Friday, December 13, 2013

Critique of Levi-Strauss' 'Structuralism and Ecology'

Claude Lévi-Strauss was a French structuralist and one of the most celebrated anthropologist of the twentieth century. His work in constructing a method aimed to benefit in the discovery of meaning in cultural life led him to the formation of a theory in which structural linguistics could be applied to anthropology. His work was greatly influenced by the work of Ferdinand de Saussure, to whom the theory of structural linguistics was credited, however, Lévi-Strauss further expanded on Saussure’s work to form his own theory of structuralism, by which all empirical data could be generalized into the smallest, most comprehensive units of data. These building blocks of the most basic units of data could be used in comparison or in contrast of one another, and in doing so Lévi-Strauss hoped to formulate predictive laws of order.  
Lévi-Strauss’ system of structuralism was extended to the application of cultural life, in hopes that he might find some predictability in social structures and the behaviors they produce. Culture, Lévi-Strauss would say, is reliant upon patterns of everyday life - art, ritual, myth, kinship. These patterns are simple social structures intended for the collective use of people. The structures are not systematic, but rather constructs reproduced arbitrarily from culture to culture to promote alliances, facilitate social interactions and work to make society cohere. It is, according to Lévi-Strauss, the social reproduction of structures, not the biological reproduction of human beings that gives meaning to cultural life.
Method
‘Structuralism and Ecology [1984]’ exemplifies Lévi-Strauss’ theory of structuralism as it is applied to native Canadian mythology. His focus was to prove that myths could be reduced to a manageable number of elements, mythemes, that could be arranged and rearranged to form the same story cross-culturally, an ultimate myth from which expectations of society and values of a culture could be expressed. Any cause for change in one story required other parts of that story to change accordingly. Mythemes mimicked the linguistic concept of phonemes, minimally contrasting pairs of sounds that create linguistic meaning. Lévi-Strauss came to analyze social structures, like myths, in the same way structural linguists analyze language; as a model of cultural phenomena as well as the medium of cultural communication.
By outlining the dialectical relationship between two myths of neighboring tribes, Lévi-Strauss explains human’s inherent need to impose order from nature by creating binary oppositions - life and death, culture and nature, self and other. He came to believe that existing cultural ideologies were perpetuated binary mental oppositions that have prevailed through time.

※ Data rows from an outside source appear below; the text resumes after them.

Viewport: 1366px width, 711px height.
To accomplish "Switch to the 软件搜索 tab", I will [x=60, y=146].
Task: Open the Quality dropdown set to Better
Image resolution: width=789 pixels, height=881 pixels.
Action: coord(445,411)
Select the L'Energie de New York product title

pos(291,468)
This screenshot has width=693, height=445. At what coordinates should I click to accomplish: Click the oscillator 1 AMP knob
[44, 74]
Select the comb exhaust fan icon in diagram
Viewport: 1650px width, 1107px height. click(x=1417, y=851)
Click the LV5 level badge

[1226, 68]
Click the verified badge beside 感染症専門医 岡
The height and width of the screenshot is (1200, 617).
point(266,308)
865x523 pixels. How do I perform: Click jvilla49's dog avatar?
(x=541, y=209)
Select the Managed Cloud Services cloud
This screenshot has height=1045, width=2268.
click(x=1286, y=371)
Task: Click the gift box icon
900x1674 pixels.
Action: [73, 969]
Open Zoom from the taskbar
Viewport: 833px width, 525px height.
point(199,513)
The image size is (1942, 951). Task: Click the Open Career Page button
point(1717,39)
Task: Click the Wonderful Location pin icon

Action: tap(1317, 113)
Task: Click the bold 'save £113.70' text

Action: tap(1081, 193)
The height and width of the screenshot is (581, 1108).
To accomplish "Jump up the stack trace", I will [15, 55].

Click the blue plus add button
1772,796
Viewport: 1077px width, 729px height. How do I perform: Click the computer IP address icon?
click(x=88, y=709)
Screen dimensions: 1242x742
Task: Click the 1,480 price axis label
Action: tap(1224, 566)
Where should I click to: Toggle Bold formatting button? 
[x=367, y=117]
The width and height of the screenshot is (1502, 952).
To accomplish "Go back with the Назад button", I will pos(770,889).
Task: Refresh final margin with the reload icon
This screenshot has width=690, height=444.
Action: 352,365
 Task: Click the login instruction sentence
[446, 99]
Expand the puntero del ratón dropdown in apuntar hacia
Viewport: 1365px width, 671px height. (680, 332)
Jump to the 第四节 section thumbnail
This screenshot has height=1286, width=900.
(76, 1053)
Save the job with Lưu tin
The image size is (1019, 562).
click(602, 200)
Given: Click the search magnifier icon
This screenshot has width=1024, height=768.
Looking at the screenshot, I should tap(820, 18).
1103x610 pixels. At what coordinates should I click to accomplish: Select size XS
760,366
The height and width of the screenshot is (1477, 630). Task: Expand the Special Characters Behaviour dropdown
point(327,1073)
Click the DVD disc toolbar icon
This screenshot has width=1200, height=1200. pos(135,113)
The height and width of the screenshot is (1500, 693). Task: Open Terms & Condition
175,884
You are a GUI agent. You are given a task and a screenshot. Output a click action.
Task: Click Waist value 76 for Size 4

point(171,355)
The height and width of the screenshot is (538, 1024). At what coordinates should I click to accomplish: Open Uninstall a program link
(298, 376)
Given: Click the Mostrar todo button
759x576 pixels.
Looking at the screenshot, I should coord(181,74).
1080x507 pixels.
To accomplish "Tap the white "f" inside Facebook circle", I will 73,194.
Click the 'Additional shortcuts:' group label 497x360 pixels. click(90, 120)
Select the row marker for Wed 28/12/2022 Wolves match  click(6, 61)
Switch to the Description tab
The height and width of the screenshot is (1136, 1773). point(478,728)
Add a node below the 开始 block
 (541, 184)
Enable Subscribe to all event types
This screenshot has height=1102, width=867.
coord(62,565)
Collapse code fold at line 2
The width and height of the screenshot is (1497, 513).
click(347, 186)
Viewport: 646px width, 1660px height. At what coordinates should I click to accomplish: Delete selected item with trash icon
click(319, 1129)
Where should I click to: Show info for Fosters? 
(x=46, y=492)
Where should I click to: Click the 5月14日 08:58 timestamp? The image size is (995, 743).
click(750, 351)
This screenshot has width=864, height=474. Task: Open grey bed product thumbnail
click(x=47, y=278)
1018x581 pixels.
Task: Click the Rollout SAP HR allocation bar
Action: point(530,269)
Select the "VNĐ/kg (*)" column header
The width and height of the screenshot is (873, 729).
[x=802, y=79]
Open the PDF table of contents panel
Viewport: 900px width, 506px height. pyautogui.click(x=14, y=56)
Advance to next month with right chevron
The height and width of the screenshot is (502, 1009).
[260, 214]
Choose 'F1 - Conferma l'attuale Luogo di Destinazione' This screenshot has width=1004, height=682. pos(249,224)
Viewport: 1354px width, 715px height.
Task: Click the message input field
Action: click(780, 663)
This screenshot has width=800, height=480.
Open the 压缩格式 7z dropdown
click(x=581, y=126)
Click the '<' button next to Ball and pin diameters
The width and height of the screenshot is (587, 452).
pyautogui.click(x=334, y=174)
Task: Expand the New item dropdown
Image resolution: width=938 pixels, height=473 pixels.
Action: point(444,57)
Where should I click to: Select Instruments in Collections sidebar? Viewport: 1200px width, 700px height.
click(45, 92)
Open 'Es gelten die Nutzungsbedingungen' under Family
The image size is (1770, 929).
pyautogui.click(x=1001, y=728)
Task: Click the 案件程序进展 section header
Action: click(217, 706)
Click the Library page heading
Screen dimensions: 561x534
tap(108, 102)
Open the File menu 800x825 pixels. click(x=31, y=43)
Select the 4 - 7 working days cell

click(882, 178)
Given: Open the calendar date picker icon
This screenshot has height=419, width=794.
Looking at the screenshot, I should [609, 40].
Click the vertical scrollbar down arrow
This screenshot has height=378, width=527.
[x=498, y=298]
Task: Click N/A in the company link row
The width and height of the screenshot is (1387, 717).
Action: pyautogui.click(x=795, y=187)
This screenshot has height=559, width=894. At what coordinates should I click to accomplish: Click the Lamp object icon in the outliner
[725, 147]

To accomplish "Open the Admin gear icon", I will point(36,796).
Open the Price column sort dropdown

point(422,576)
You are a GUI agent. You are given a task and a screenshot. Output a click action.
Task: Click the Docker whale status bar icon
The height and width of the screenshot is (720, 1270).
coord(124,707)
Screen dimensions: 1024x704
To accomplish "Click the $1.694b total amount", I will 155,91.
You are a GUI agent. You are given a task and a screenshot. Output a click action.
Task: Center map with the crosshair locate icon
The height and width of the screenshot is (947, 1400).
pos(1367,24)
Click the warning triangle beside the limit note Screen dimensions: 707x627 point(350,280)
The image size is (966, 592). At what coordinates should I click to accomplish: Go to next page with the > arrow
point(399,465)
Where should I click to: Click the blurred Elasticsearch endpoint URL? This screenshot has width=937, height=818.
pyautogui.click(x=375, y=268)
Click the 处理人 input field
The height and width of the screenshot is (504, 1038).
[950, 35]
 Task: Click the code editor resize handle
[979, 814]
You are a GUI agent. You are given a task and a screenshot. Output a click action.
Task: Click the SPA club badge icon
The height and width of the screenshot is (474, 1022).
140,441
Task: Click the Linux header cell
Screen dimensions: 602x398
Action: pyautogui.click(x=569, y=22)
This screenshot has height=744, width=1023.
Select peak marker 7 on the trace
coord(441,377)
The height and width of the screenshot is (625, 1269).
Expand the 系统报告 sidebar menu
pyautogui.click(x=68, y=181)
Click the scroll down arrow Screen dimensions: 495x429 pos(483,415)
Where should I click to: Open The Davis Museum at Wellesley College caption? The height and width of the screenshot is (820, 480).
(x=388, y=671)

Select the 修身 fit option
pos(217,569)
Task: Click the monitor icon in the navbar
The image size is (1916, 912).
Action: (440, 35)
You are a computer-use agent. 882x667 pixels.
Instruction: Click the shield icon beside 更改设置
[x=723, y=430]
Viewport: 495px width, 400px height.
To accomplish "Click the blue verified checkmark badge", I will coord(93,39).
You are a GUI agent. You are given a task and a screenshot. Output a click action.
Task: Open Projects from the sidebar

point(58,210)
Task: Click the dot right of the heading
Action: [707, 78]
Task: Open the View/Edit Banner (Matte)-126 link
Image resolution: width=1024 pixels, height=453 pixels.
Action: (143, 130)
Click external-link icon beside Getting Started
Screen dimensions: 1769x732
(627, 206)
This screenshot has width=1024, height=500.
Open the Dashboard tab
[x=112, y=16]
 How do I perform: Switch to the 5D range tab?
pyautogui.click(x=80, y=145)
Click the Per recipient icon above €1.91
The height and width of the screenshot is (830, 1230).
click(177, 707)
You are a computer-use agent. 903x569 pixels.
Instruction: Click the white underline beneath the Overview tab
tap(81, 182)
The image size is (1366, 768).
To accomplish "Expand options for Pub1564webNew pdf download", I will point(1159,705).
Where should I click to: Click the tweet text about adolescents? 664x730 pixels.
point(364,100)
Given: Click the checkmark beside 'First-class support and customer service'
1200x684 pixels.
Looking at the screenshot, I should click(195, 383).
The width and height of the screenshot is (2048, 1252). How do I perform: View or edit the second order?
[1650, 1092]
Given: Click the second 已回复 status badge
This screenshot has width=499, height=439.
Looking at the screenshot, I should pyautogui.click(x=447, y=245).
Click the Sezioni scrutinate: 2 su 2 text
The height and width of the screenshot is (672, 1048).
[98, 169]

Linguists, like anthropologist, sought to segment and classify characteristics of grammar styles in hopes of collecting language universals and reinforcing social structures that reproduce a collective consciousness and group solidarity. Much as Saussure argued that the structure of family allowed individuals to acquire a determinate identity only through relations with one another, the arrangement of mythemes into myths served as a social structure from which a determinate identity could be formulated. These structures highlight values, traits and characteristics which are desirable in each particular culture.

1 comment:

  1. Good for you for tackling one of the most difficult theorists. Last paragraph is pretty confusing, though--linguists and social theorists need to be clearly differentiated.